# Accounting and Finance



## U.K Graduate (Sep 24, 2009)

Hi there I have recently graduated in the U.K with an Accounting and Finance degree. I am hoping to apply for the BUNAC Visa in December and spend a year working in a related field in either Vancouver or Toronto.

However over this period I was hoping to apply for my Permanent Residence Visa in the middle of next year. I would have around 2 years experince working within the finance discipline, however not at a senior level such as Finance Manger - yet was wondering whether I would be eligible for PR under the skilled workers route - given my experience and degree are related to those mentioned on 'the list'.

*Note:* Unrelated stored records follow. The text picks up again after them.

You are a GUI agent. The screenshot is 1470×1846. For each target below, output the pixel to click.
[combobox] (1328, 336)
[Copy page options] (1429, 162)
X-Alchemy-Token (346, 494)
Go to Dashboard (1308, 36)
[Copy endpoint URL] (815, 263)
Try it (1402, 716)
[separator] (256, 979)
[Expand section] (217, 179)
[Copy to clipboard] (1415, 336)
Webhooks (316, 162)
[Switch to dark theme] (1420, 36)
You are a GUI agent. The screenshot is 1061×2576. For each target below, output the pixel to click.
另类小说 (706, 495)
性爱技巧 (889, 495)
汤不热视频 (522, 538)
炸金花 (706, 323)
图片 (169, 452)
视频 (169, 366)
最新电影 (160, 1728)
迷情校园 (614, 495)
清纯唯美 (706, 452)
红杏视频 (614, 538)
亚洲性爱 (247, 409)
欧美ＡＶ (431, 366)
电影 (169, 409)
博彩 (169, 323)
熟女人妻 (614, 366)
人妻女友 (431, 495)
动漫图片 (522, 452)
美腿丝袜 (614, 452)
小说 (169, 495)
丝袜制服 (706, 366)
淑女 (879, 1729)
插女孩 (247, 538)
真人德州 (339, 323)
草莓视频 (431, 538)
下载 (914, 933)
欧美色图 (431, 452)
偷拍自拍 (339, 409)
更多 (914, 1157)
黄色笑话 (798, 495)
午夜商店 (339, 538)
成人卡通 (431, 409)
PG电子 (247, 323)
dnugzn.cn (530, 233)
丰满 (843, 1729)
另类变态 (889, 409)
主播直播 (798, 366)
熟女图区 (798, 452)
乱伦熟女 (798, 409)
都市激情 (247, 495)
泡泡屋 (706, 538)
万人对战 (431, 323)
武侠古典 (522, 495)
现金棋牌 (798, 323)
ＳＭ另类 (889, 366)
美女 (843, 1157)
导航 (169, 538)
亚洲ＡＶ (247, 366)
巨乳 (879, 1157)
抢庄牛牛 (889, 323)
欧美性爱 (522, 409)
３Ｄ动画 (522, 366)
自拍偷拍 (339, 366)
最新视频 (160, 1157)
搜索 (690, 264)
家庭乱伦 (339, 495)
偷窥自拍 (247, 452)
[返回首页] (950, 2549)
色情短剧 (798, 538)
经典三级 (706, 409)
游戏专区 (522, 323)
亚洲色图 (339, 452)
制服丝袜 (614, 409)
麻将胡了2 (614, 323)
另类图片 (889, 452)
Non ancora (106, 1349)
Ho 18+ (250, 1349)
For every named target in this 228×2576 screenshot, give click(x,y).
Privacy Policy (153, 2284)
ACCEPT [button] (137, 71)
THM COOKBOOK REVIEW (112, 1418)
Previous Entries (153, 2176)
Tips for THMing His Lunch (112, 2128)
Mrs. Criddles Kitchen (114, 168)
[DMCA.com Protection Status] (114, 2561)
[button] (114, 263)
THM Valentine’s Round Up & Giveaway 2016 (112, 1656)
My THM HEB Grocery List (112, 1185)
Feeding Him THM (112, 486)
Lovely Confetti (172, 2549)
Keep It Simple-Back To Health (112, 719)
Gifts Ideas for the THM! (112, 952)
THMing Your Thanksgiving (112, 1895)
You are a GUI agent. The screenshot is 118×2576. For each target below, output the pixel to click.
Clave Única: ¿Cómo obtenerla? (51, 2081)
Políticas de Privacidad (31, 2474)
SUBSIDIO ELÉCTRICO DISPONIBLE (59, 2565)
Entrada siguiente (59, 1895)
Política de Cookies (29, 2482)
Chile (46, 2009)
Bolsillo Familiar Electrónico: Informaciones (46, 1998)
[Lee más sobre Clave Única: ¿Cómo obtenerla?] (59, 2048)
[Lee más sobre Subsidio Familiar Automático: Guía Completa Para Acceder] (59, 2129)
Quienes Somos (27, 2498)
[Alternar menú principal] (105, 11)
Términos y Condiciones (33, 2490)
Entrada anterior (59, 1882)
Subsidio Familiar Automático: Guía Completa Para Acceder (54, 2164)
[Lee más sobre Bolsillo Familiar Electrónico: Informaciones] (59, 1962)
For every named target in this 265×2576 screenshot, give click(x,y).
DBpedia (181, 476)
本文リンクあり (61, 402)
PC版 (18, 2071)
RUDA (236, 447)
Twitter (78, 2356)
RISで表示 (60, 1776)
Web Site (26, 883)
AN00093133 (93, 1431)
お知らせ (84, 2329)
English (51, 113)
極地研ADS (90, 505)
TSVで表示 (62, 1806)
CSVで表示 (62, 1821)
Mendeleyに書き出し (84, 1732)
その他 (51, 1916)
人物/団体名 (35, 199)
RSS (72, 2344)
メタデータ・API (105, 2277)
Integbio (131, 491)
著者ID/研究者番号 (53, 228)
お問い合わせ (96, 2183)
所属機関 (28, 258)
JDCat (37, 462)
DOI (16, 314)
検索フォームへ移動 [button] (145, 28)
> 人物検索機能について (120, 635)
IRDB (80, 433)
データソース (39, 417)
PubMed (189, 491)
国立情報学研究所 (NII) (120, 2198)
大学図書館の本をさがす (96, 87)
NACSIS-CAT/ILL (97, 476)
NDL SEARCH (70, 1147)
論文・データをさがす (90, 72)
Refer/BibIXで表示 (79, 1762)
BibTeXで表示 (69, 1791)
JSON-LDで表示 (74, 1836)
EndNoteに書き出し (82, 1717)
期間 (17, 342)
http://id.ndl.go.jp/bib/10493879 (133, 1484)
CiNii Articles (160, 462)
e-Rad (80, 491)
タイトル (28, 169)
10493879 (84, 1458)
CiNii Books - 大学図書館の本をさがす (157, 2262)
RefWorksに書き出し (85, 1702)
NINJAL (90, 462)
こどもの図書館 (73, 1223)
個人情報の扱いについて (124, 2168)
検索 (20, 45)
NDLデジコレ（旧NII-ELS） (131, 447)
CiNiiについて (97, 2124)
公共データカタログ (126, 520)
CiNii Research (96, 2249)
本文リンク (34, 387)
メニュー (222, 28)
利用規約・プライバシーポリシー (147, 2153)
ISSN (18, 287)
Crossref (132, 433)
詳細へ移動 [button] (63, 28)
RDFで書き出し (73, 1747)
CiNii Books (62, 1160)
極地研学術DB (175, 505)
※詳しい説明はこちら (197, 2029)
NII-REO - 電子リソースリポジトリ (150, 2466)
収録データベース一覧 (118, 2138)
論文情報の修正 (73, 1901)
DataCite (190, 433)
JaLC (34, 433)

Any input on this situation would be appreciated. I hope this is clear.

Many Thanks,

Chris


----------



## Auld Yin (Mar 10, 2009)

U.K Graduate said:


> Hi there I have recently graduated in the U.K with an Accounting and Finance degree. I am hoping to apply for the BUNAC Visa in December and spend a year working in a related field in either Vancouver or Toronto.
> 
> However over this period I was hoping to apply for my Permanent Residence Visa in the middle of next year. I would have around 2 years experince working within the finance discipline, however not at a senior level such as Finance Manger - yet was wondering whether I would be eligible for PR under the skilled workers route - given my experience and degree are related to those mentioned on 'the list'.
> 
> ...


If you are on a BUNAC visa and have a job you can apply for PR or TWP status providing you meet the necessary criteria.


----------



## U.K Graduate (Sep 24, 2009)

Hi

So I am best to come to Canada on a BUNAC Visa and attempt to find work and then apply for PR, as opposed to applying for PR from the U.K??


----------



## U.K Graduate (Sep 24, 2009)

So I am best to come to Canada on a BUNAC Visa and attempt to find work and then apply for PR, as opposed to applying for PR from the U.K??

And would I qualify as a skilled worker given my experience and qualifications?

Regards


----------